Wednesday, Aug 6: 8:30 AM - 10:20 AM
0265
Invited Paper Session
Music City Center
Room: CC-103B
Applied
Yes
Main Sponsor
Section on Statistics in Genomics and Genetics
Presentations
Causal mediation, pleiotropy, and replication analyses are three highly popular genetic study designs. Although these analyses address different scientific questions, the underlying statistical inference problems all involve large-scale testing of composite null hypotheses. The goal is to determine whether all null hypotheses—as opposed to at least one—in a set of individual tests should simultaneously be rejected. Recently, various methods have been proposed for each of these situations, including an appealing two- group empirical Bayes approach that calculates local false discovery rates (lfdr). However, lfdr estimation is difficult due to the need for multivariate density estimation. Furthermore, the multiple testing rules for the empirical Bayes lfdr approach can disagree with conventional frequentist z-statistics, which is troubling for a field that ubiquitously uses summary statistics. This work proposes a framework to unify two-group testing in genetic association composite null settings, the conditionally symmetric multidimensional Gaussian mixture model (csmGmm). Crucially, the csmGmm offers interpretability guarantees by harmonizing lfdr and z-statistic testing rules. We apply the model to a collection of translational lung cancer genetic association studies that motivated this work.
Keywords
Composite null
Empirical Bayes
Mediation analysis
Pleiotropy
Replication analysis
Genome-wide association study
Co-Author(s)
Ryan Sun, University of Texas, MD Anderson Cancer Center
Zachary McCaw, Harvard School of Public Health
Xihong Lin, Harvard T.H. Chan School of Public Health
Speaker
Ryan Sun, University of Texas, MD Anderson Cancer Center
The application of whole exome sequencing in studying of rare genetic variation has been well-established as a powerful and cost-effective strategy for novel drug target discovery. The study of rare genetic variation, potentially important in the development of complex diseases, has been increasingly performed thanks to advances in sequencing technologies. Gene-based tests have been developed to address the challenges with single variant tests caused by the rarity of these variants and the need for large sample sizes. These tests aggregate information across many variants and can integrate external functional annotations to improve the power of rare variant analysis. In recent years, large language models have been used to predict the functional impact of genetic mutations, potentially enhancing the power of rare variant association tests, and complementing functional prediction approaches based on in-silico algorithms. We showcase the integration of functional scores leveraging protein language models for large-scale gene-based association testing in the UK Biobank.

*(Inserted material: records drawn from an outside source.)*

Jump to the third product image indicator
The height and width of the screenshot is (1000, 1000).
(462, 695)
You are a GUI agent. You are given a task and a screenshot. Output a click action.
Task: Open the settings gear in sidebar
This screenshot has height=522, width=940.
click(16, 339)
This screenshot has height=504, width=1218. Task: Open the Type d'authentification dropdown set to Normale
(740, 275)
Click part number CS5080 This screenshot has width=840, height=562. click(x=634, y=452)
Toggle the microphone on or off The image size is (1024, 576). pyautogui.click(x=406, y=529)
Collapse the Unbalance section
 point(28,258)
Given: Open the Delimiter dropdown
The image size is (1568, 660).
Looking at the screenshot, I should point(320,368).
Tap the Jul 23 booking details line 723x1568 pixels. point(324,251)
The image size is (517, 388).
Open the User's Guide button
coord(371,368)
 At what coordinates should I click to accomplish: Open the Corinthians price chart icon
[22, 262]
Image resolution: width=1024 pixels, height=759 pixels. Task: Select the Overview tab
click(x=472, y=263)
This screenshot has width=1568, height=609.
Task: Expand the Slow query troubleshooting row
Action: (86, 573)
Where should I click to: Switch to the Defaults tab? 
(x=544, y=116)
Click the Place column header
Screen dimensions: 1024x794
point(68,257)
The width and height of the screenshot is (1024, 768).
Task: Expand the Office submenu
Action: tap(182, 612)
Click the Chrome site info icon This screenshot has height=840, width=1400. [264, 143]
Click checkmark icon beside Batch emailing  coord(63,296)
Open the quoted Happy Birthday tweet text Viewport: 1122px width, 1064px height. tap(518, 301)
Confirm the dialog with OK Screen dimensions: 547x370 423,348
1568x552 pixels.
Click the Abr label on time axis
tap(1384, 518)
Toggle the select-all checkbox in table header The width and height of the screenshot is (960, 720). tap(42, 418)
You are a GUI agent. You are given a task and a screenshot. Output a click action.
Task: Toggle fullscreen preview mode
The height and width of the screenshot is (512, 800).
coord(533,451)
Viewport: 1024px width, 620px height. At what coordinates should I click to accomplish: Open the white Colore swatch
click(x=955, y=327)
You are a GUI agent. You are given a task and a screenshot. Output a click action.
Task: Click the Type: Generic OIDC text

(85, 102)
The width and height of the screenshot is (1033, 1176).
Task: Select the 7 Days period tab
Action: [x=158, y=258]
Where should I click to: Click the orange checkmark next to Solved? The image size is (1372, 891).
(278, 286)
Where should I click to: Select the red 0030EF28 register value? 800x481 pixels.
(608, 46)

Polygenic risk scores (PRS) predict complex traits by aggregating genetic effects across the genome, yet most models focus on common variants, overlooking rare variants that may contribute to hidden heritability. We developed RICE, a new PRS framework integrating both common and rare variants to improve genetic risk prediction across diverse ancestries. RICE constructs separate PRSs: for common variants, it integrates methods using ensemble learning; for rare variants, it uses gene-level testing with functional annotations and penalized regression. We evaluated RICE using simulated datasets and sequencing data from UK Biobank and All of Us, involving up to 740 million genetic variants from 361,939 individuals across diverse ancestries and 11 complex traits. In real data analysis, RICE improved predictive accuracy by an average of 25.7% compared to leading common variant PRS methods. Our findings demonstrate that incorporating rare variants significantly enhances PRS, providing a more accurate and inclusive approach to genetic risk prediction.